When Safety Nets Do Not Exist
November 17th, 2008 by Rich
For many in China, the costs of health care are simply too high. It was a cost that the state itself bore for many years, however as the country has grown the Chinese citizens themselves now carry the burden of paying for health care.
China’s wealthiest have access to the best money can buy of course, but for China’s vast majority, access to healthcare often does not come so easy. In fact, given China’s policy of pay as you go, for many who are at the bottom of the pyramid, gaining access to even some of the basics is a luxury that many cannot afford.
A point that was hammered home to me while visiting the children at a Shanghai children’s hospital, I found that many of the parents who had children with leukemia and other ailments were having to making huge sacrifices to get the proper care and medications. Quitting jobs and moving to Shanghai as a first step, many families were actually selling their homes, selling their possessions, and taking out huge loans to pay for the treatments.

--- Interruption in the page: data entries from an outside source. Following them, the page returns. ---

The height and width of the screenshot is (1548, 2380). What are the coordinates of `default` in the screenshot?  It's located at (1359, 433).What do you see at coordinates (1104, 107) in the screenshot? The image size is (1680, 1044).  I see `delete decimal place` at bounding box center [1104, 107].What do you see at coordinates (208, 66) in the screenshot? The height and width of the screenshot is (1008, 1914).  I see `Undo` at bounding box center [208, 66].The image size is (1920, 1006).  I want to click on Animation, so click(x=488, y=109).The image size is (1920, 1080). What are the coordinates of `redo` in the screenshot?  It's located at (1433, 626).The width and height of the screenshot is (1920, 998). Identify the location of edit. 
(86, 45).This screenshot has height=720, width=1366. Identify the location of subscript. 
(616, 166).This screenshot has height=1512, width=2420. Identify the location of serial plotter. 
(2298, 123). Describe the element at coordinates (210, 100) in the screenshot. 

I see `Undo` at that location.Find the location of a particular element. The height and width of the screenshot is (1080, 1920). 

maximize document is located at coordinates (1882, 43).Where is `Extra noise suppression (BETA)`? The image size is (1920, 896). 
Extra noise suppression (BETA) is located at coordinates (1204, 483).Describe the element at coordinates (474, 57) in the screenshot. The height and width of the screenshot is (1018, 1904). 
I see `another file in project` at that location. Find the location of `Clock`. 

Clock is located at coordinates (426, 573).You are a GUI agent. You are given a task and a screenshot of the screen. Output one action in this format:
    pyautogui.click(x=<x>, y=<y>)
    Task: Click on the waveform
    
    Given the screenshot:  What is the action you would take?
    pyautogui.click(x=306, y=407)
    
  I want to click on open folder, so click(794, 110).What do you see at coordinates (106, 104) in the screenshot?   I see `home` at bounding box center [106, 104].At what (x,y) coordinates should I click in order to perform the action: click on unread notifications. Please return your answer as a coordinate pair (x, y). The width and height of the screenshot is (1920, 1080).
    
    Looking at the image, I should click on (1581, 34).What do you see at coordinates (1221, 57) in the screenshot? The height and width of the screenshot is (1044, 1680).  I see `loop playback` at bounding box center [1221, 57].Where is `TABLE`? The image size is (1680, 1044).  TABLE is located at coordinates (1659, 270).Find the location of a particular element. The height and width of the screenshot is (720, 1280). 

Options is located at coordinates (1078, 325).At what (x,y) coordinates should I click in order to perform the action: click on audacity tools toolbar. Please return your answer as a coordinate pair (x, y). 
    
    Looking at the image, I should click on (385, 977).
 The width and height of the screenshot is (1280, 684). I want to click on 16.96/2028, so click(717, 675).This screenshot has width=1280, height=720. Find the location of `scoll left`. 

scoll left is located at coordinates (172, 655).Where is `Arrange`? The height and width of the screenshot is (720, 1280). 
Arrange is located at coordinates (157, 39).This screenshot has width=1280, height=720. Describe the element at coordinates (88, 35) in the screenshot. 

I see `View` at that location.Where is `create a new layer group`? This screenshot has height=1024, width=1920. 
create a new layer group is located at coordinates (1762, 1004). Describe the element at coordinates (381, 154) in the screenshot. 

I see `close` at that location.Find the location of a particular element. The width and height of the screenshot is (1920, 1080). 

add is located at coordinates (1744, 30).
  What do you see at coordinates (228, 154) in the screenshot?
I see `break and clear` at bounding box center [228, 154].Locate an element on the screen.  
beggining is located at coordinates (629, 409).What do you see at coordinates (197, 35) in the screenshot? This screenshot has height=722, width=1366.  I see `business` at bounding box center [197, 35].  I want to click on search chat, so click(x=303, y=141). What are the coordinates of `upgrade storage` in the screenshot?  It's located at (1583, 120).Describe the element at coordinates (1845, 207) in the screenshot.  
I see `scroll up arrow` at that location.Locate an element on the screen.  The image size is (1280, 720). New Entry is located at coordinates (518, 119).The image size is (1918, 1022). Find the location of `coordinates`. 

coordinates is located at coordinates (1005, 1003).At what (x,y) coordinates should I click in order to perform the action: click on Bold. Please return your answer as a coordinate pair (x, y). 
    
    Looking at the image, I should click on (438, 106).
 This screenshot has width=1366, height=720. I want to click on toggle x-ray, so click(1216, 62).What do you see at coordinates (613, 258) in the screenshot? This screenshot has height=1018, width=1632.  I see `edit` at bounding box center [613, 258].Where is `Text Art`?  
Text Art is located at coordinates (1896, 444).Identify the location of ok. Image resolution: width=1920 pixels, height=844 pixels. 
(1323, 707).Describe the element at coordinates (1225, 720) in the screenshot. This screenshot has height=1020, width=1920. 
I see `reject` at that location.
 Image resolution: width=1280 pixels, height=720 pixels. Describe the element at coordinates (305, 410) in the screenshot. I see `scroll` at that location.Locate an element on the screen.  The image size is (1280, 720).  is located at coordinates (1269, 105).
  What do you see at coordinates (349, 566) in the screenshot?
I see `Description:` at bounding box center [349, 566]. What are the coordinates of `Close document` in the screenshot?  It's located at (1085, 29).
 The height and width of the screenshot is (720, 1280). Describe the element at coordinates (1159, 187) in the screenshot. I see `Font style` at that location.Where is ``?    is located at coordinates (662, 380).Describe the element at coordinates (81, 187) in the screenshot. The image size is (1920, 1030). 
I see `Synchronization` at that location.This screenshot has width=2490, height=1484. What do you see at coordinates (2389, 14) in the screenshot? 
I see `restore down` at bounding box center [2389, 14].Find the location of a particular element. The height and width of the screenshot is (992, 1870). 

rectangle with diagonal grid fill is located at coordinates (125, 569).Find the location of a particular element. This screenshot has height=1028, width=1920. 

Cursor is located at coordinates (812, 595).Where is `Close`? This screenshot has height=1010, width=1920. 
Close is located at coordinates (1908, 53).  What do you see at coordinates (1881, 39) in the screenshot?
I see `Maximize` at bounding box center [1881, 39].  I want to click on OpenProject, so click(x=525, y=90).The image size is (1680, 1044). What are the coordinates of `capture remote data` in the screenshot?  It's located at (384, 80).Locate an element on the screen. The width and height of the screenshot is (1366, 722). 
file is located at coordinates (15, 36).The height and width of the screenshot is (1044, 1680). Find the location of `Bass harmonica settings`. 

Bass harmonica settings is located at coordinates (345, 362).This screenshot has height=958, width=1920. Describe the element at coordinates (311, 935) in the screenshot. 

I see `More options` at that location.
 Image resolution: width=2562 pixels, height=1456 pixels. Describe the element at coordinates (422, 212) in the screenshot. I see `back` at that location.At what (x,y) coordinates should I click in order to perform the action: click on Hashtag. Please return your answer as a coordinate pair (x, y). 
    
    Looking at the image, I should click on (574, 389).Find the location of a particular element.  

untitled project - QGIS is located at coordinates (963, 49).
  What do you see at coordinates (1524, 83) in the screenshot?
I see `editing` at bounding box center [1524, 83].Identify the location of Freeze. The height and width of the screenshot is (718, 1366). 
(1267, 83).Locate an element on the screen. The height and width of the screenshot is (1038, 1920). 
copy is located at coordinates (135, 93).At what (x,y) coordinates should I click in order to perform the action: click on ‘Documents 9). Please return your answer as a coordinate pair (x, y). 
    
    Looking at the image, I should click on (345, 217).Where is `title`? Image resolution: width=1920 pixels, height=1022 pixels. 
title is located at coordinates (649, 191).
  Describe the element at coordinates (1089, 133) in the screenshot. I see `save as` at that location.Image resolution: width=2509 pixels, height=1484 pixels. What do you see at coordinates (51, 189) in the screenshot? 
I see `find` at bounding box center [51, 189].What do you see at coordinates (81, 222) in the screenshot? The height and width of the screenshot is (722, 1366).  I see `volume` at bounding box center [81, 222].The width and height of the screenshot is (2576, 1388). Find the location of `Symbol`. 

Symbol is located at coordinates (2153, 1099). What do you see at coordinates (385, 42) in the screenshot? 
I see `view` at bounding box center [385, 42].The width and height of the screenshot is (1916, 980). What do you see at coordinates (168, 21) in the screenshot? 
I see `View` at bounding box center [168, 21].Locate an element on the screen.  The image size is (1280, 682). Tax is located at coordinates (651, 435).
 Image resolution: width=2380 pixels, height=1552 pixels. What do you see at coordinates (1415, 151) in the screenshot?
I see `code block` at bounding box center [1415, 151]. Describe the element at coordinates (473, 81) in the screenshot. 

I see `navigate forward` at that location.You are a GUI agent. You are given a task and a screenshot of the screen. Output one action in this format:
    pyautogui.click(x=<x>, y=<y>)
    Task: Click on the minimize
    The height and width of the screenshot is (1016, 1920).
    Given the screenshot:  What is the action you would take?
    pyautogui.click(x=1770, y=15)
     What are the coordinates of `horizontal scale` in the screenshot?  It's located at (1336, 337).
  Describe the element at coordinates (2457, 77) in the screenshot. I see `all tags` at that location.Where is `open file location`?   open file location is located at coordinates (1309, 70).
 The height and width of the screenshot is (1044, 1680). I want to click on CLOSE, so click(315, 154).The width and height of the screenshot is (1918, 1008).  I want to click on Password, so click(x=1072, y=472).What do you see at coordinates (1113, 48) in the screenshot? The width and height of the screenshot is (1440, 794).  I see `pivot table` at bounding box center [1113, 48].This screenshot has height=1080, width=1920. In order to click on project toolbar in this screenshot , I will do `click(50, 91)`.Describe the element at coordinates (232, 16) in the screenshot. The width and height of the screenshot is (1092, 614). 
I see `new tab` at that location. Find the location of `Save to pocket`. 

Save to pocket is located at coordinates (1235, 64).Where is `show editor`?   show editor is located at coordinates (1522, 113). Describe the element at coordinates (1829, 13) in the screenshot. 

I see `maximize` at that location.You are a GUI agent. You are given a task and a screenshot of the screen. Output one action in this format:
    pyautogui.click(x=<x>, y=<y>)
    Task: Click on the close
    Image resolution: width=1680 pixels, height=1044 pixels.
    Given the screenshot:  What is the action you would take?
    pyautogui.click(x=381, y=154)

Sadly, efforts to raise money though were rarely enough and parents would simply pull their child out of the program until they were able to afford the treatments again…
This is a situation that the recent Shanghai Daily article Cancer pair’s orange lifeline that described the efforts of one couple to be able to afford their own health care treatments
The Chongming couple, who suffer from cancer, are depending on their Mandarin orange harvest to fund their treatment. And it just might not be enough.
To help them raise money, the Jing’an District Cancer Rehabilitation Club recently bought 1,500 kilograms of oranges from Shen for 2,000 yuan (US$293).
and worse yet, they seemed resigned to their fate:
“It’s very hard for us to continue living. We can afford only in half doses of our medicine,” Li said.
“We are doomed to lose money this year. We had planned on my surgery after we raised money from the sale of oranges. But now, I don’t think we can earn enough.”
As a westerner living in China, the above situations are hard for me to understand. that to ride in an ambulance you must pay first, that to see a doctor you must pay first, to have surgery pay first, and so on.
There is no credit. There is not life over limb. It simply is a cash based process that one needs to be able to afford in order to gain access.